Gingerbread menagerie

A cookie-decorating party has been my favorite birthday so far. While the events are fresh in my mind, I thought I'd sum up what I learned in case you want to replicate the cheap, fun entertainment.

Gingerbread man1. Start with a basic gingerbread man recipe. I used the one in Joy of Cooking: 1 stick butter, 1/2 cup brown sugar, 1/2 cup molasses, 3.5 cups flour, 1 teaspoon baking soda, 0.25 teaspoons allspice, 0.5 teaspoons cinnamon, 2 teaspoons ginger, 0.5 teaspoon salt, 0.25 cups of water. Make the dough ahead and chill.

2. Focus on a few basic colors for your icing. To mix up the icing, just combine confectioner's sugar with a small amount of water to make a paste, then add drops of food coloring to change the hue. Remember, your cookies will be very dark-colored, so lighter icings will look good in contrast. This process doesn't take as many mixing bowls as you'd think since you can make white first, then red, then orange, all in the same bowl. Repeat with blue and green. When each batch is done, spoon the icing into the corner of a sandwich bag or ziploc bag and punch a small hole in the plastic with a wooden skewer so you can squeeze small lines out.
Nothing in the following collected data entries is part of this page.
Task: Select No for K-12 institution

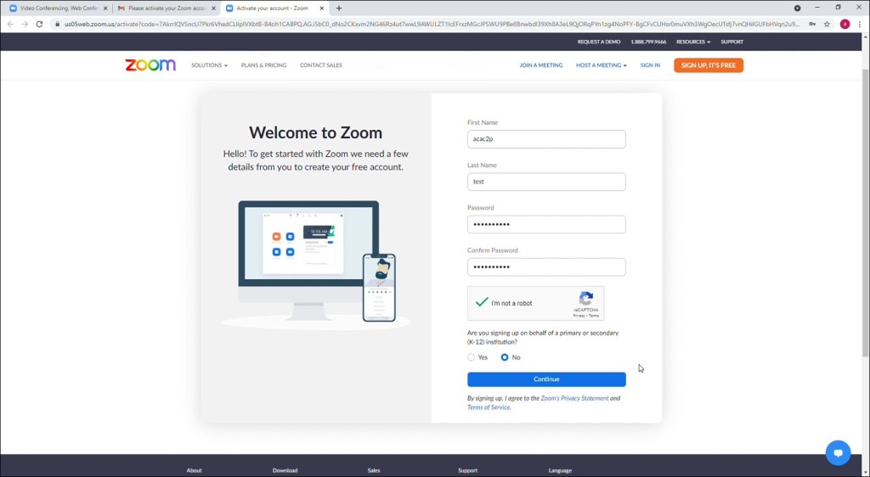Action: coord(505,357)

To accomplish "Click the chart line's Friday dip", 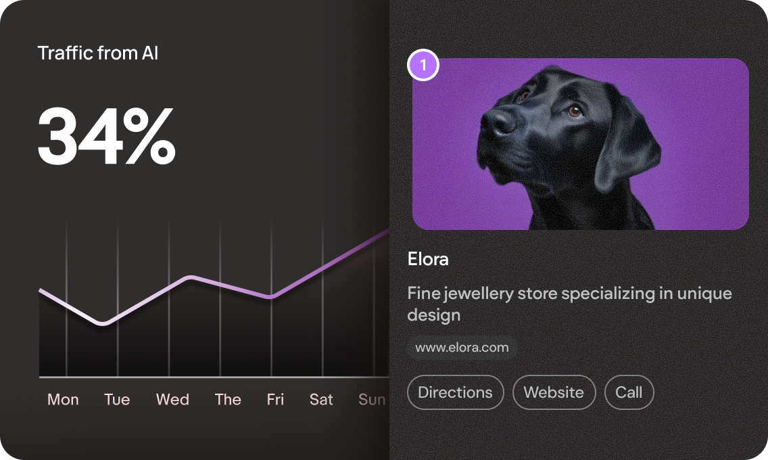I will point(270,296).
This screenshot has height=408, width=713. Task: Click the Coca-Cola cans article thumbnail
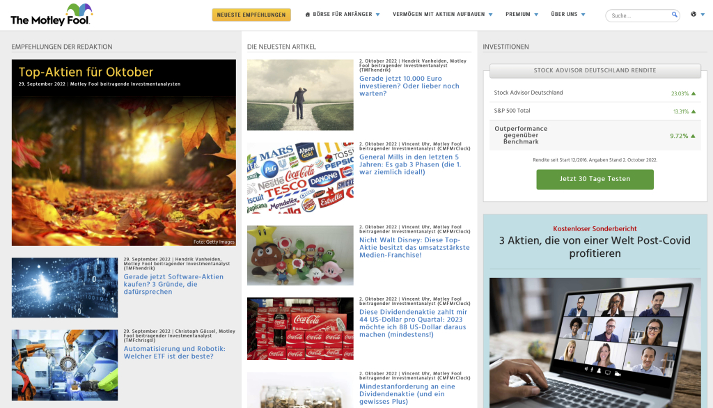pos(300,329)
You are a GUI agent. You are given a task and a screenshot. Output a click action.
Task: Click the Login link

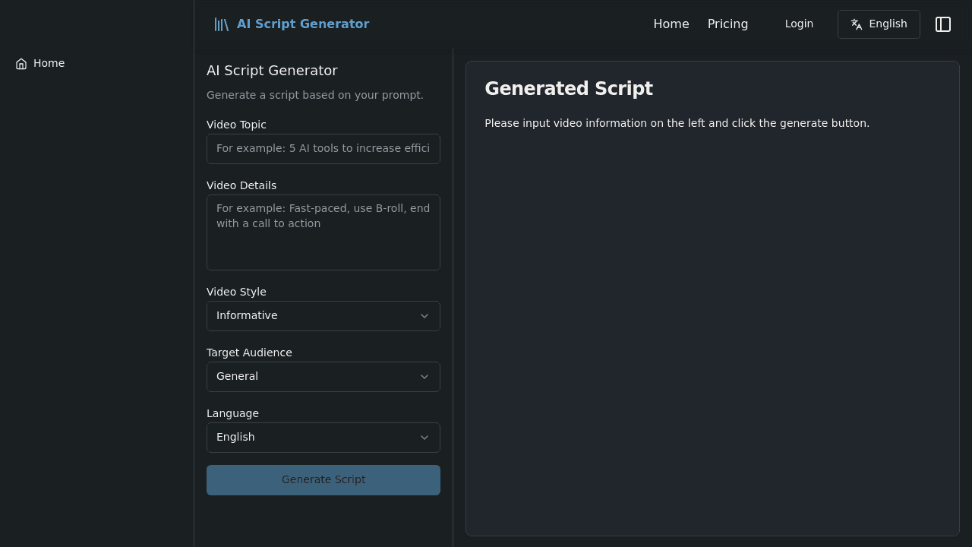pyautogui.click(x=799, y=24)
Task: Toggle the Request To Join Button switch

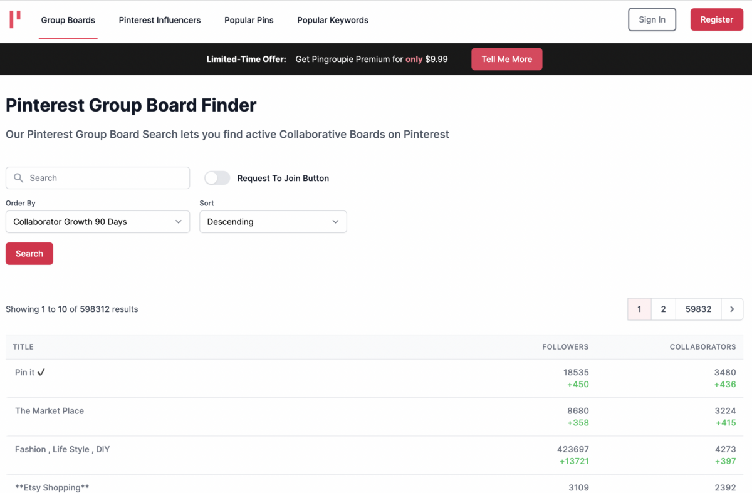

3. When rolling out your cookies, try not to use much flour on your pin since you want the top surface to be dark and pristine. Keep the cookies relatively thick so they can be used as ornaments on your tree and bake at 350 Fahrenheit until the tops just barely lose their shine. Cool a few minutes on a rack, then transfer to plates to decorate. (If you don't own cookie cutters, this set is perfect for homesteaders.)

Gingerbread animals

4. Less is more in the decoration department. Think like a cartoonist and focus on just a few key areas --- the mane of a lion, the whiskers of a cat, the hooves of a horse. (And don't smudge your cat with flour like I did!)

Tin of Christmas cookies

5. Plan ahead with waxed paper and tins to pack away the finished cookies. The icing needs to dry for a few minutes first on a plate, but then they can be stacked carefully in the tin. These make great edible gifts.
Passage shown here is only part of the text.